§ **Instructions to follow**: Scale everything from the line containing "Viewport: 1124px width, 936px" down to the end of the rows: reproduce those lines, requests included, with each coordinate in the answers multiplied by 1.55 and rounded to a whole number, halves up, and every other number left unchanged. Leave the pictures out.

§ **Records**:

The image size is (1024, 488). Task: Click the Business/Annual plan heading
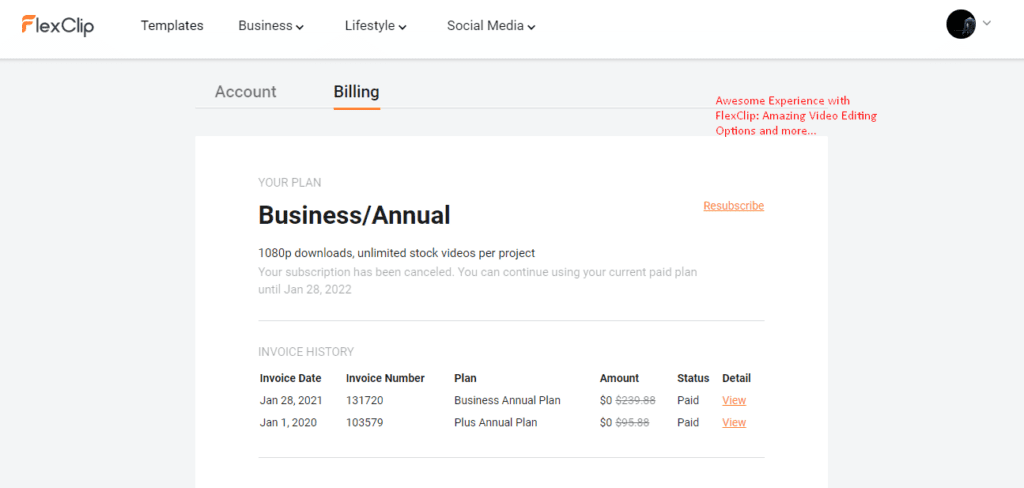point(354,215)
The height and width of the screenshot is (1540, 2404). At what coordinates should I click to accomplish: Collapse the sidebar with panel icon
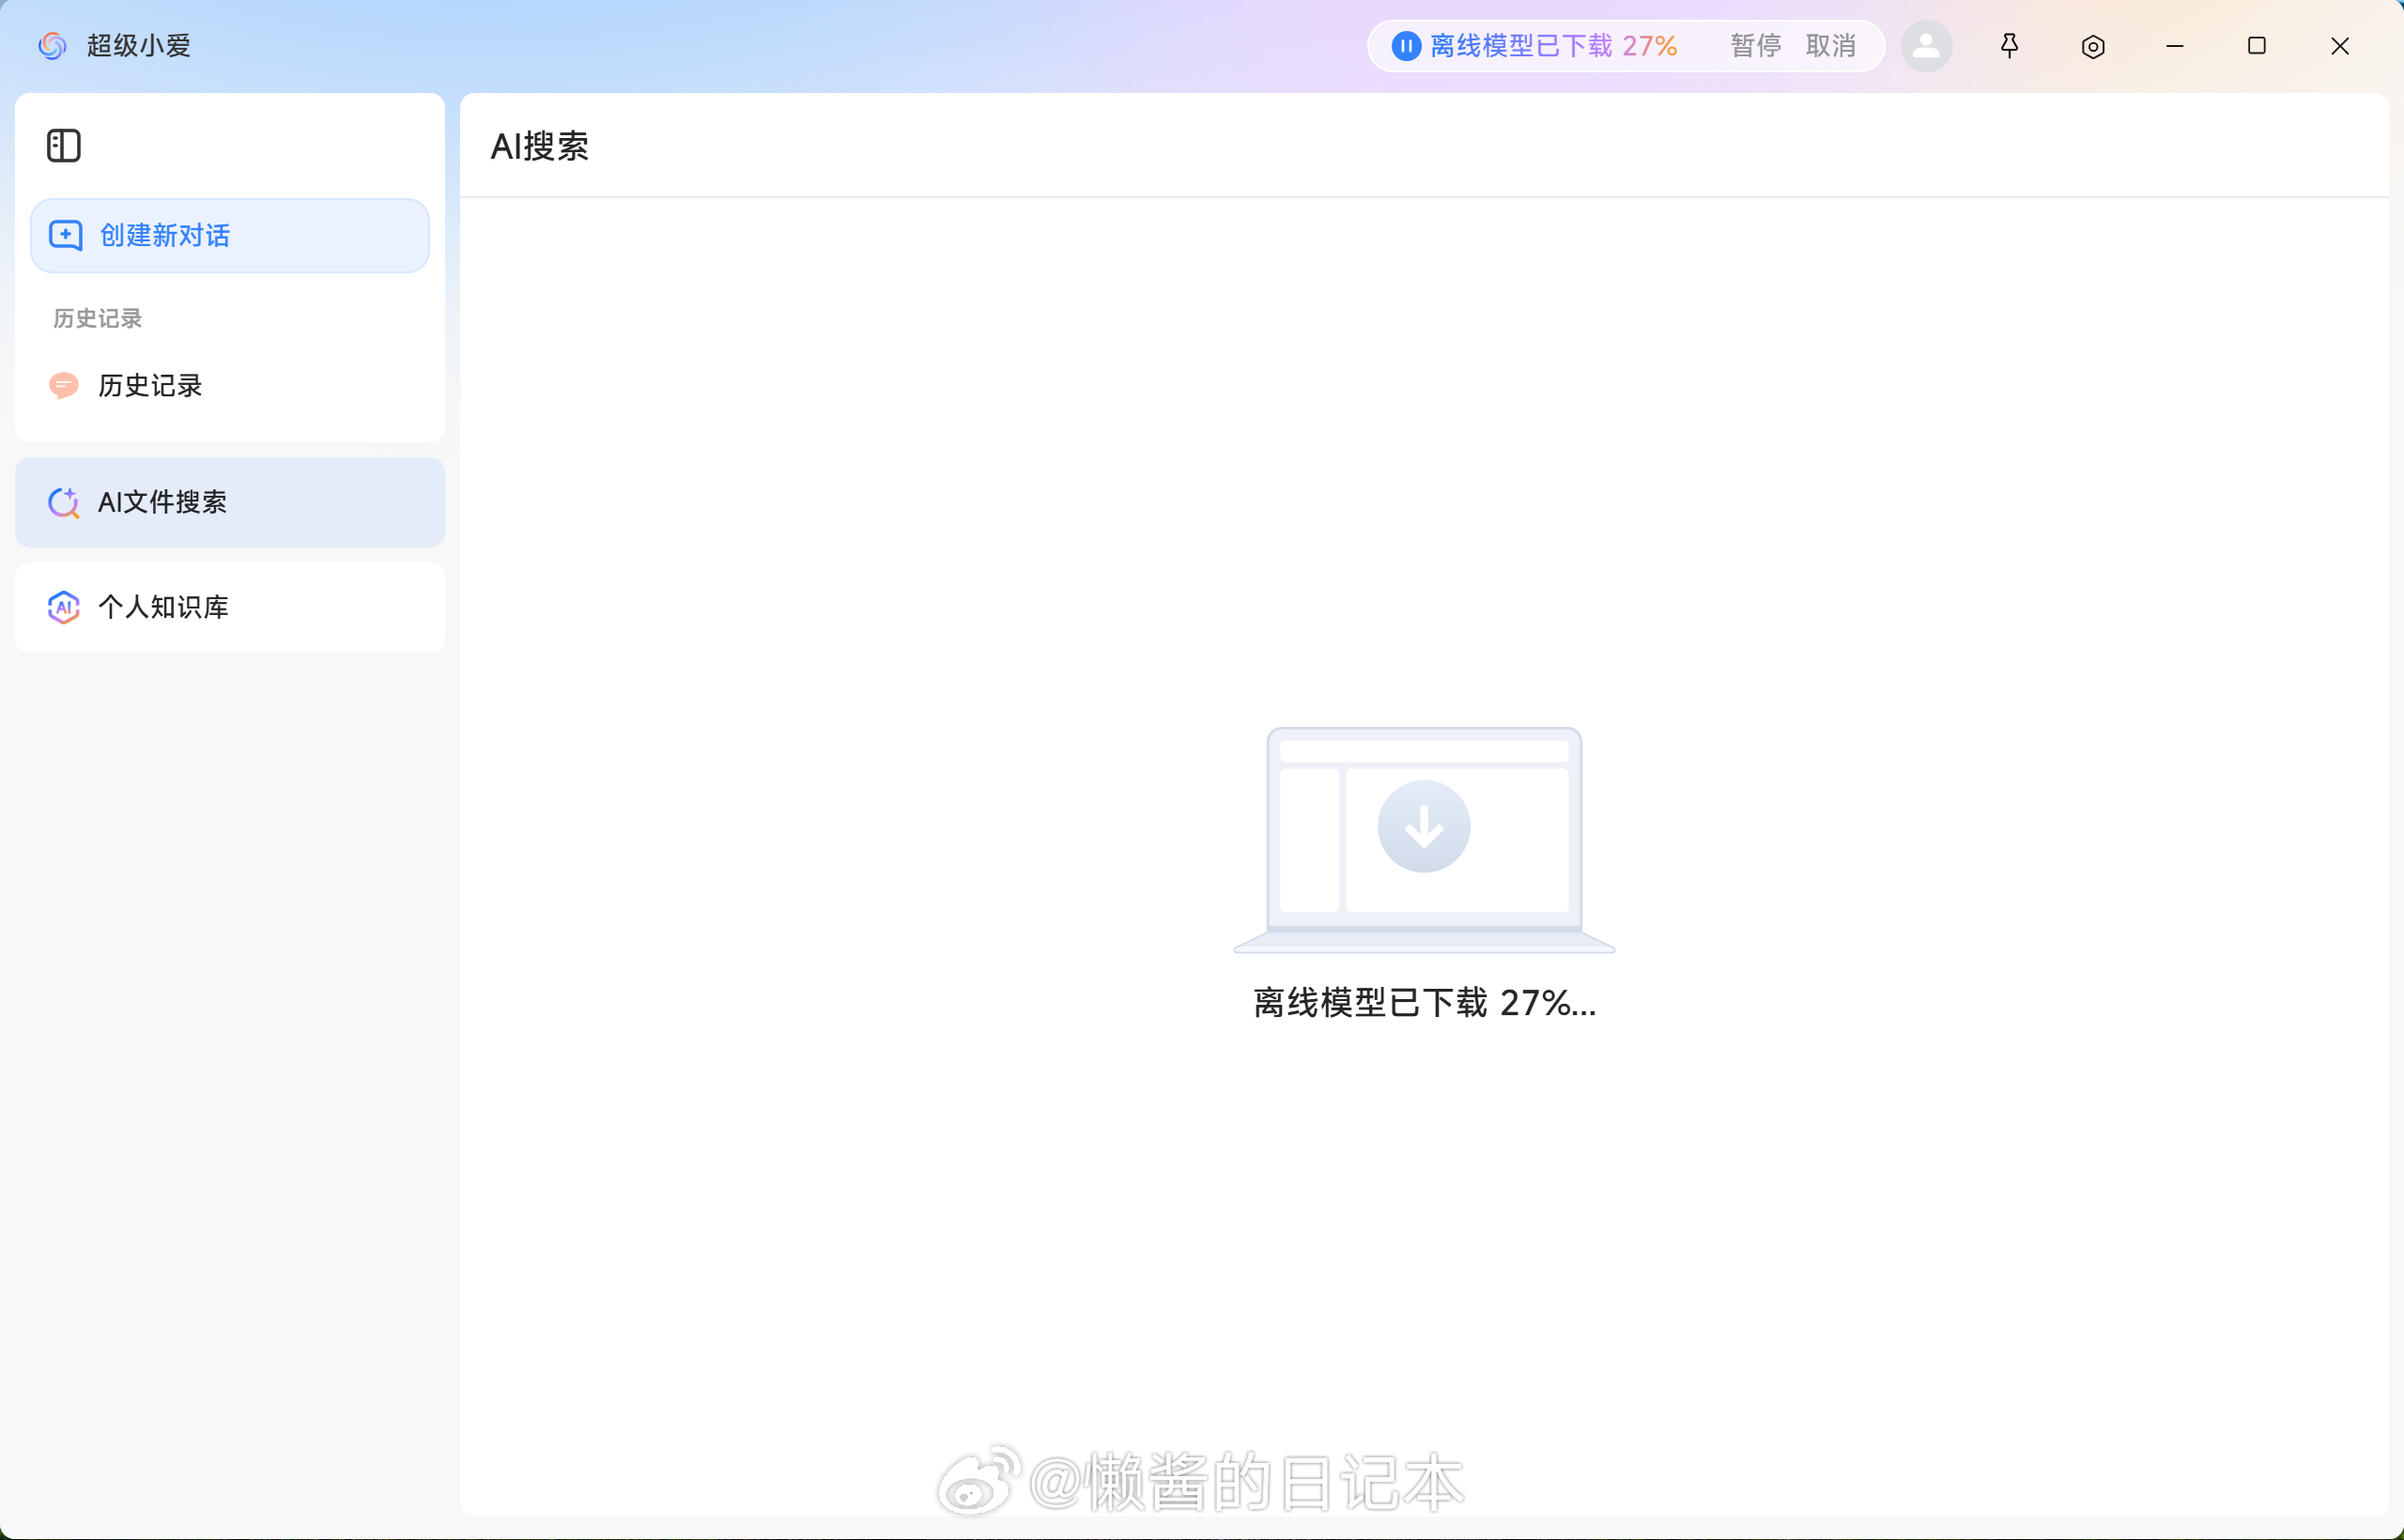click(63, 146)
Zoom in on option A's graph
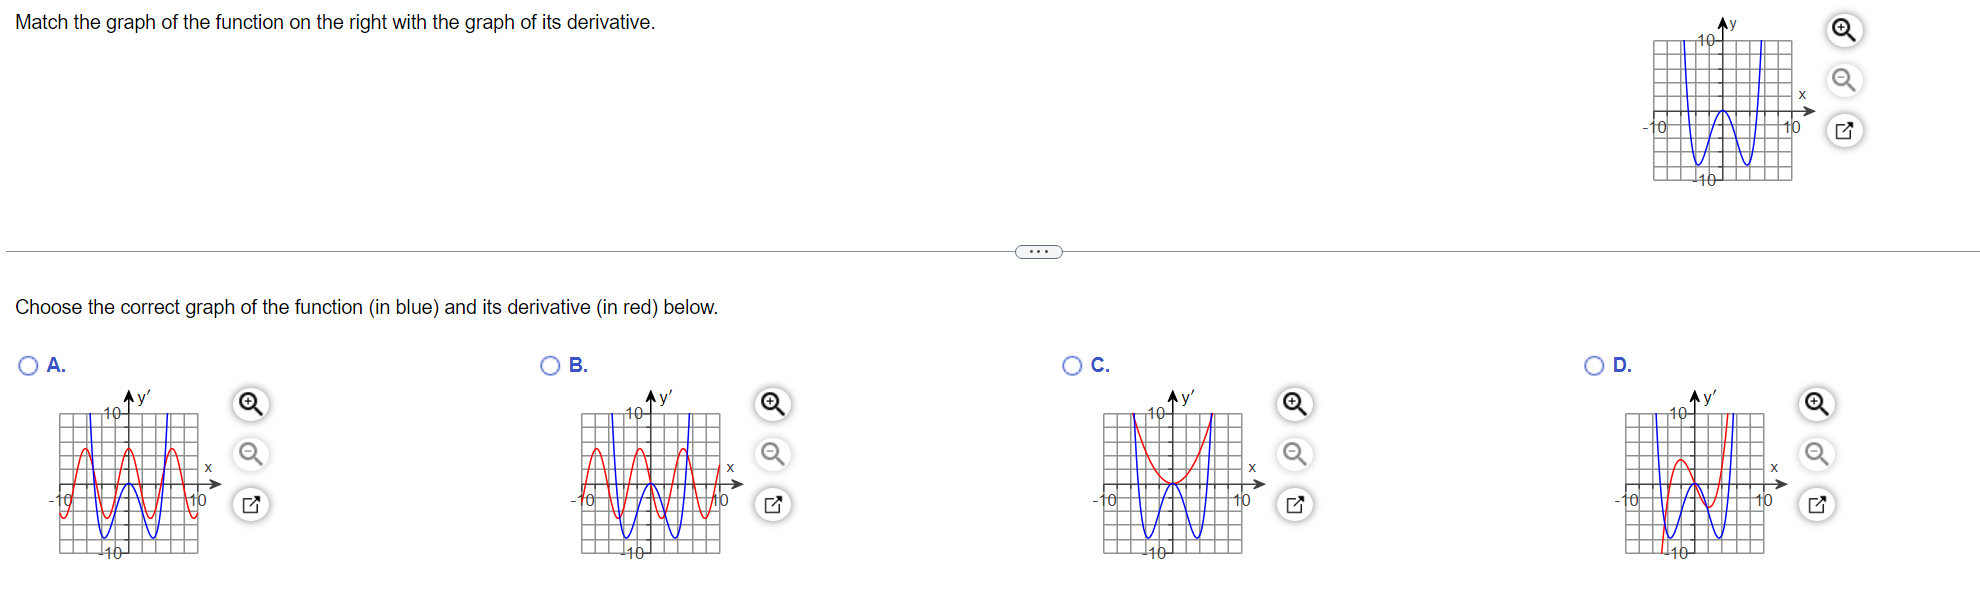 251,404
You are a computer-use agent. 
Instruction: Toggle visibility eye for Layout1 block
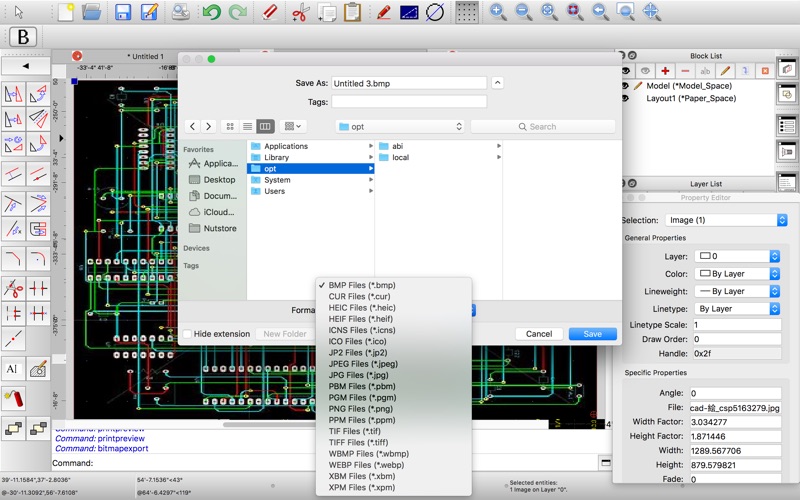(x=625, y=99)
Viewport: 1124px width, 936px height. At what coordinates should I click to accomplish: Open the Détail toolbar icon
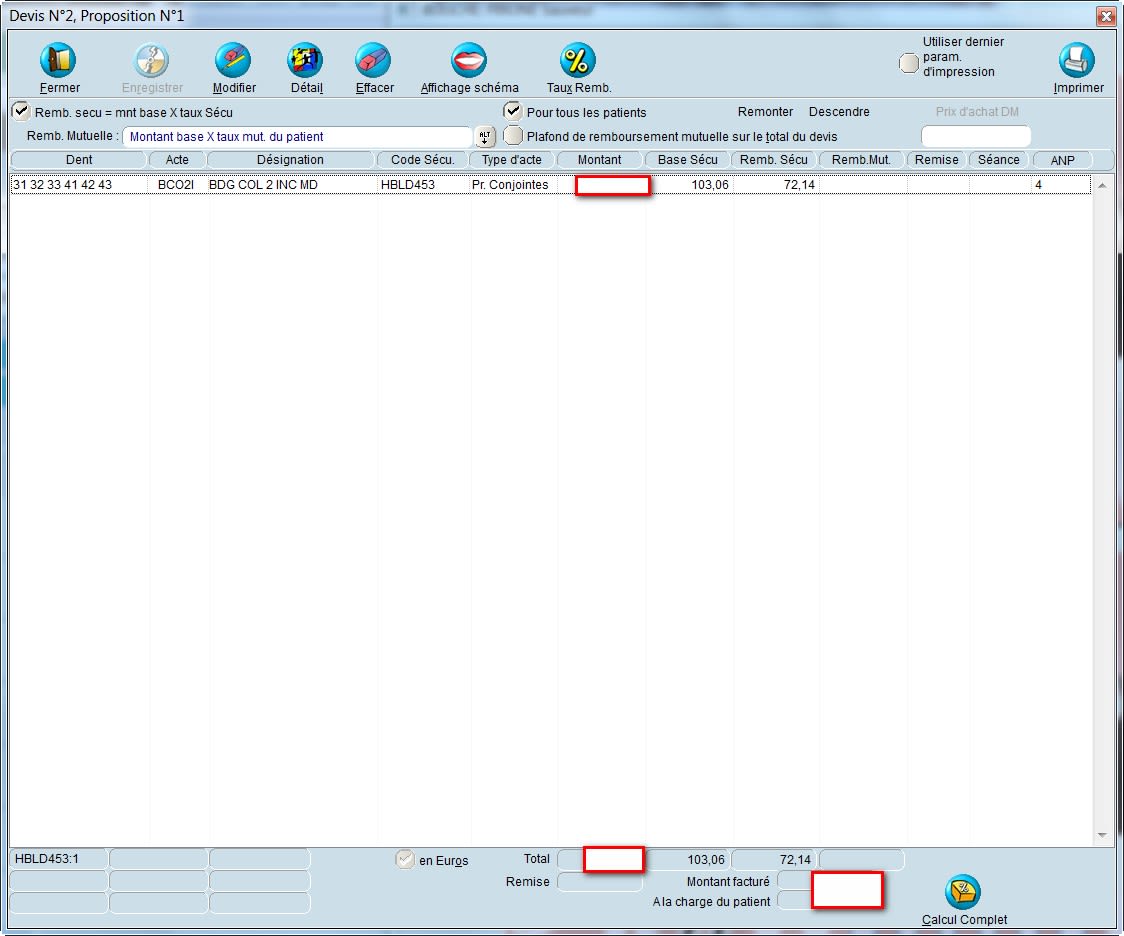click(x=306, y=61)
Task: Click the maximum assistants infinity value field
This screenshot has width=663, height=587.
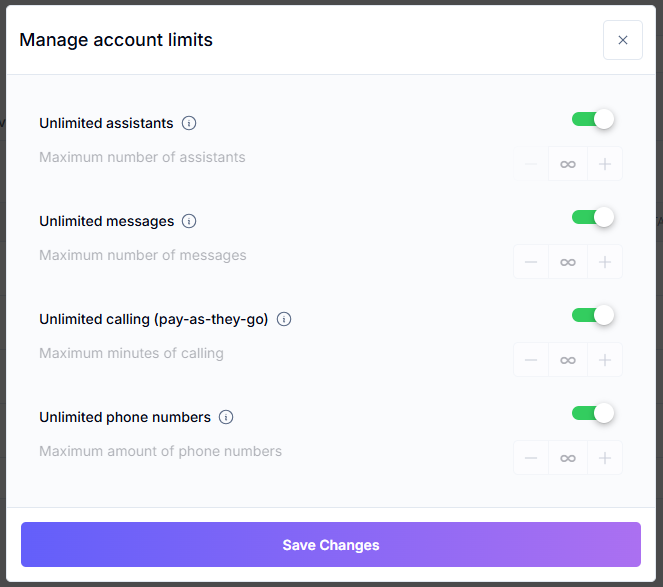Action: (x=567, y=164)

§ **Reply**:
Viewport: 1124px width, 936px height. At what coordinates should I click to accomplish: Open the Détail toolbar icon
click(x=474, y=95)
Task: Click the maximum assistants infinity value field
This screenshot has width=663, height=587.
Action: (x=879, y=254)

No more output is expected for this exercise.